_Task list:_
1/ According to the blog post titled "Marred," in which grade did the writer start horseback riding lessons?
2/ Reproduce the passage from the blog post titled "Marred" word for word, starting at "As a little" and ending at "first grade class.".

_Selected excerpt:_
%%

Sunday, November 10, 2013

Marred

I believe that without really needing to be told, most children catch hold of the idea that boys and girls are different on purpose. At least I did. I knew that, except for Jesus’ case, it takes a mommy and a daddy to make a baby. And though most children don’t understand the exact how, they do have a very vague idea. It’s innate. After all, shouldn’t the simplest of all needs for humanity’s survival come instinctually? I suppose that’s a rather brash way of putting it, but it is as simple as that from what I know.
            As a little girl, I knew my brother and I were not the same. I was a girl, he was a boy. God made us that way. In fact, I knew that girls were supposed to fall in love with boys. No one told me. My first crush was on a boy in my first grade class.
            Maybe it was just perchance that my so innocent perception of something God created to be beautiful became skewed, but either way, it did.
            I often wondered if I was the only girl in the church to have her view of sex become so horribly marred, but as I’ve grown, I know I’m not alone.
            When I was in fourth grade, I really loved horses and began to take lessons. Over the summer, one of my best friends and I went to a summer day camp for horseback riding. We loved it. But at the end of the camp, while we were waiting to go home, we were left unattended with the foals. When the camp director noticed us, she pulled us back to be with her. However, she was breeding her horses that day and by the time it dawned on her that we were just nine-year-olds, we’d already seen enough.

%%

Data listing:
%%

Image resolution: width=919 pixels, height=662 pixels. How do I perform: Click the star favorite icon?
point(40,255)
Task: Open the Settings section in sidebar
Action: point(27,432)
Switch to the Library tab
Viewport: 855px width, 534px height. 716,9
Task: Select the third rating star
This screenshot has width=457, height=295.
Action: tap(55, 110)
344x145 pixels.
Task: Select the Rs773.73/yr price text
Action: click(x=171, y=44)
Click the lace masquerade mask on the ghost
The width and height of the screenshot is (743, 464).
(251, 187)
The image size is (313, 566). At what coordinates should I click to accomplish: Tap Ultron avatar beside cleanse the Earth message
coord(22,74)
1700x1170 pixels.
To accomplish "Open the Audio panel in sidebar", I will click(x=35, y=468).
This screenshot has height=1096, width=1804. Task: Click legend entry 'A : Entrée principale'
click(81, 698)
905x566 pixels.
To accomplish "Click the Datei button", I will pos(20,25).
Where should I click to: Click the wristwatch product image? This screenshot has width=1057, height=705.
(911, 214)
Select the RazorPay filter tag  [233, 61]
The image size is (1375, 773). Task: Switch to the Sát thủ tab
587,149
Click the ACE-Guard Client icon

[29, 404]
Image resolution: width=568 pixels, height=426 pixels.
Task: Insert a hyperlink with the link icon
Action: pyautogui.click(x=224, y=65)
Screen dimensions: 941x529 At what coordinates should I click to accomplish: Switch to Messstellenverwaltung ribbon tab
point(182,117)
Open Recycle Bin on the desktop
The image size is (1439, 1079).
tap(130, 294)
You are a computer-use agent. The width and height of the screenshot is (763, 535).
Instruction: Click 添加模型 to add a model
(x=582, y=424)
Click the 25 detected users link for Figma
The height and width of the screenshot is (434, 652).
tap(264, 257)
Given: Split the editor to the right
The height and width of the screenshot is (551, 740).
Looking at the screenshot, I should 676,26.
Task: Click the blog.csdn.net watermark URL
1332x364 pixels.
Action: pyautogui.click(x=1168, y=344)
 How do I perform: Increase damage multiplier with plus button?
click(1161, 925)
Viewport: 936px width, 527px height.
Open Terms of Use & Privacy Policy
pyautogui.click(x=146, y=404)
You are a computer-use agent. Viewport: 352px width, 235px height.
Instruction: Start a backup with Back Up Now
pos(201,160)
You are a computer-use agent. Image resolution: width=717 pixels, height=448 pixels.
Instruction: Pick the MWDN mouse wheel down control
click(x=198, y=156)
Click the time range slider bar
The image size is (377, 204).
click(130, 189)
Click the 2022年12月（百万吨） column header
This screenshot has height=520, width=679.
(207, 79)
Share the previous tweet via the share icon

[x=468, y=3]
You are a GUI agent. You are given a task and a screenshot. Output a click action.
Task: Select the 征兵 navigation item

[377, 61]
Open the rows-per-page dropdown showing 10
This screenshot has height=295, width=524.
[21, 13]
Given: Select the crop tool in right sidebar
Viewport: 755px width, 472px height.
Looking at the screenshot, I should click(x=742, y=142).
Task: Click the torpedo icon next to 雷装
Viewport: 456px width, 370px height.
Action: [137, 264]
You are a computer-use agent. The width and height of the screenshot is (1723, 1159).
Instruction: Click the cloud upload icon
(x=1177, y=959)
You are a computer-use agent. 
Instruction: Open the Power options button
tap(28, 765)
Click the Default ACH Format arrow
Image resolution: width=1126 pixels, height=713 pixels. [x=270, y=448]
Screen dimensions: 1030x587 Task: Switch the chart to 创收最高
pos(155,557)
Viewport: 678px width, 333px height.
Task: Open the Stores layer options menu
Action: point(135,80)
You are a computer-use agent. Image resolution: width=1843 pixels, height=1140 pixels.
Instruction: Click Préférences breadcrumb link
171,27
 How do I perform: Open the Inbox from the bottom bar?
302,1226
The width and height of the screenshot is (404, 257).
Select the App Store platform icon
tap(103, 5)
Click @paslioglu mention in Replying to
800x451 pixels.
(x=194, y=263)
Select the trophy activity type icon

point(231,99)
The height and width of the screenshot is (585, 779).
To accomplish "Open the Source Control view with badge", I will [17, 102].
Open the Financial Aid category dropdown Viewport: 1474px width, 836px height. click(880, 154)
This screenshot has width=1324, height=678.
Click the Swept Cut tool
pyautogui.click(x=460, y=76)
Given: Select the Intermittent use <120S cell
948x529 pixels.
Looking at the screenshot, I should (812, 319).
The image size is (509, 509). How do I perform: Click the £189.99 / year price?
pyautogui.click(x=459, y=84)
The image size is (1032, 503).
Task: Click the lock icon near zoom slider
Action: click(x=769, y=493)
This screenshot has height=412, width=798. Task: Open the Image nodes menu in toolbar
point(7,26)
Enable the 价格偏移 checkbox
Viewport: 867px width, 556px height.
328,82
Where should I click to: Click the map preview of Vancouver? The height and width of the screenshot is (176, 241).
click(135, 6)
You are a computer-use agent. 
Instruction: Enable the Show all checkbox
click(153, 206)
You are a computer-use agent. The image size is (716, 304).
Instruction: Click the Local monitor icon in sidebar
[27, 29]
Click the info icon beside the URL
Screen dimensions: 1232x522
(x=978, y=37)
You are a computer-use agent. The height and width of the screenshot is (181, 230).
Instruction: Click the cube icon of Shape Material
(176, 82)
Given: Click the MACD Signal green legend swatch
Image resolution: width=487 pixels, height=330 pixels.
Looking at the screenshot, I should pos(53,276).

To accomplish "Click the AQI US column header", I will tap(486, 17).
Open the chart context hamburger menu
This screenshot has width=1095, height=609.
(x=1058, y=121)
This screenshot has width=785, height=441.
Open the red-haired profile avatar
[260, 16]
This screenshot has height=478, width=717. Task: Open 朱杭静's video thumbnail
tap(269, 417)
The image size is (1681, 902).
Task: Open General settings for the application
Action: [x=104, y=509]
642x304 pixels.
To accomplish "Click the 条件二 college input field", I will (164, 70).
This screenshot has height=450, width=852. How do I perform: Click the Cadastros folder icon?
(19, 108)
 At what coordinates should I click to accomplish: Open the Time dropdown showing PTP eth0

%%

_Responses:_
1/ Fourth grade.

2/
As a little girl, I knew my brother and I were not the same. I was a girl, he was a boy. God made us that way. In fact, I knew that girls were supposed to fall in love with boys. No one told me. My first crush was on a boy in my first grade class.